Ein weiterer Schwerpunkt der Veranstaltung bildete das Risikomanagement bei Investitionsprojekten. Dr. Herbert Lienhard, Prokurist der RMCE RiskCon GmbH und Mitglied im „RiskManagement Competence Center“ Europe, widmete sich insbesondere den potenziellen Risikofaktoren von Investitionsprojekten, diskutierte Faustregeln aus der Beratungspraxis zur Beurteilung von Investitionsrisiken und stellte anhand eines Fallbeispiels (Entwicklung eines neuen Geschäftsfeldes) wichtige Methoden zur Risikoanalyse strategischer und operativer Investitionen vor: Sensitivitätsanalyse, Verfahren kritischer Werte/Zielwertsuche, Szenarioanalyse sowie die Analyse von Unsicherheiten über Monte-Carlo-Simulation.
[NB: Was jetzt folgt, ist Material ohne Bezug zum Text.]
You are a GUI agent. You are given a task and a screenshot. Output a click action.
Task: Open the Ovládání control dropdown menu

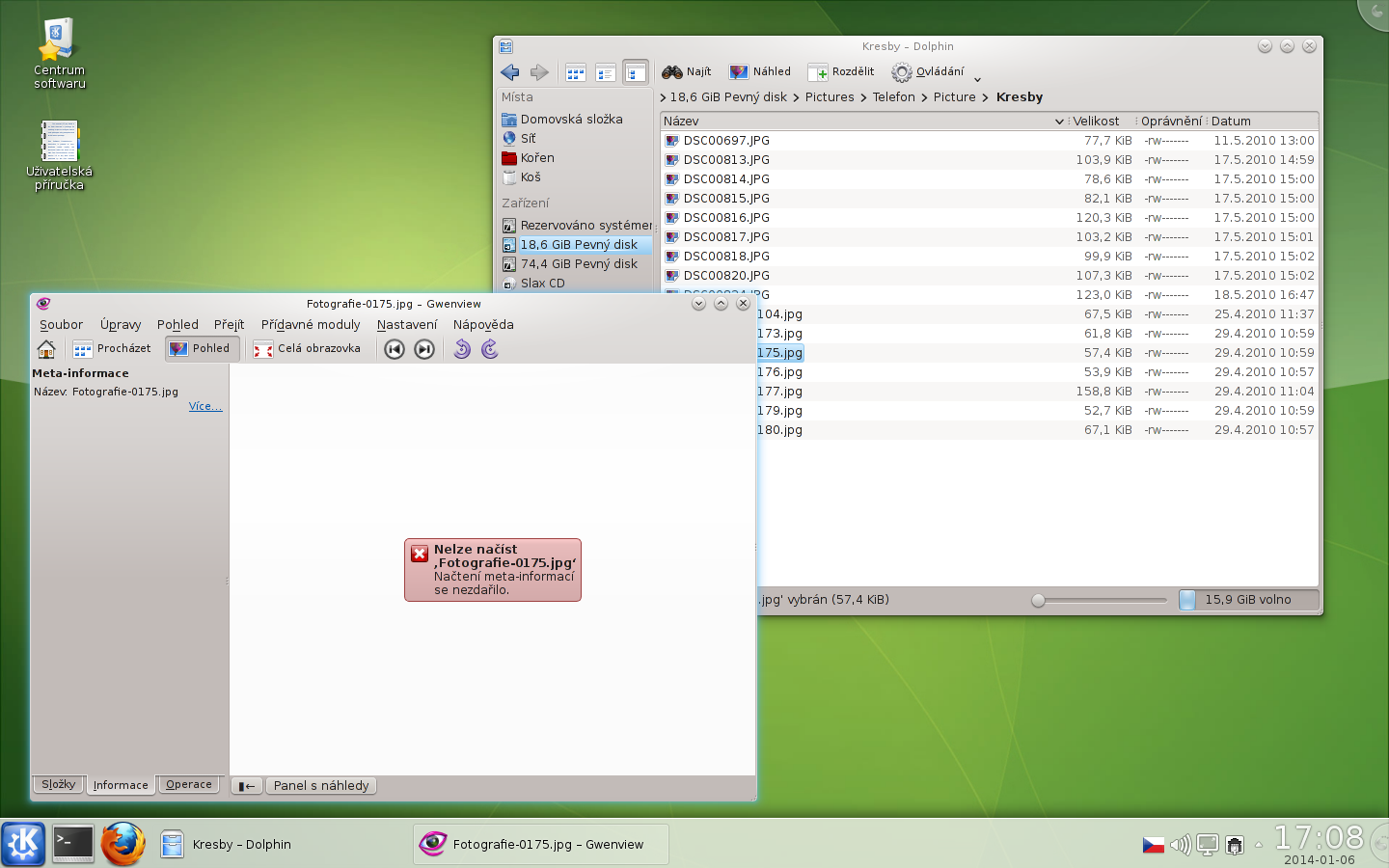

In einem einleitenden Überblick über die diversen Gestaltungsmöglichkeiten eines IT-gestützten IC charakterisierte Prof. Dr. Buch vor allem die Eignung alternativer Software-Tools (ERP-Systeme, individuelle DV und BI-Software) im Rahmen des Entscheidungs-, Realisations- und Kontrollprozesses von Investitionen. Die Möglichkeiten und Grenzen des Einsatzes von ERP-Systemen zeigte Lothar Rappmann, Projektleiter, am Beispiel der Durchführung des Geschäftsprozesses „Anlagen- und Investitionsmanagement“ bei der Volkswagen AG mittels SAP/R3 auf. Dabei wurde deutlich, dass zwar die einschlägigen SAP-Module den administrativen Prozess des IC (z. B. Abwicklung der Anlagenbuchhaltung, Abschreibungsplanung, Berichtswesen) hervorragend unterstützen, jedoch weniger geeignet sind, den eigentlichen Entscheidungsprozess zur Beurteilung von Investitionsprogrammen bzw. der Einzelinvestitionen zu begleiten. Nicht wenige Unternehmen bedienen sich eines Businessplans als Planungs- und Controllinginstrument bei Neuinvestitionen. Hier knüpfte Matthias Bäcker, Senior Projektleiter der Future Value Group AG, an und stellte die wesentlichen Elemente und Umsetzungsprobleme dieses Arbeitsmittels dar. Zum Abschluss der zweitägigen Veranstaltung referierte Dr. Olaf Wolter, Leiter QM von Transport Networks (Siemens AG), über die Wirtschaftlichkeitsbeurteilung von TQM-Investitionen mit der Balanced Scorecard. Von besonderem Interesse waren die mit Praxisbeispielen unterlegten Ausführungen zur sog. Erweiterten Wirtschaftlichkeitsrechnung (EWR) von TQM-Investitionen sowie zur möglichen Verknüpfung des EFQM-Modells mit der BSC.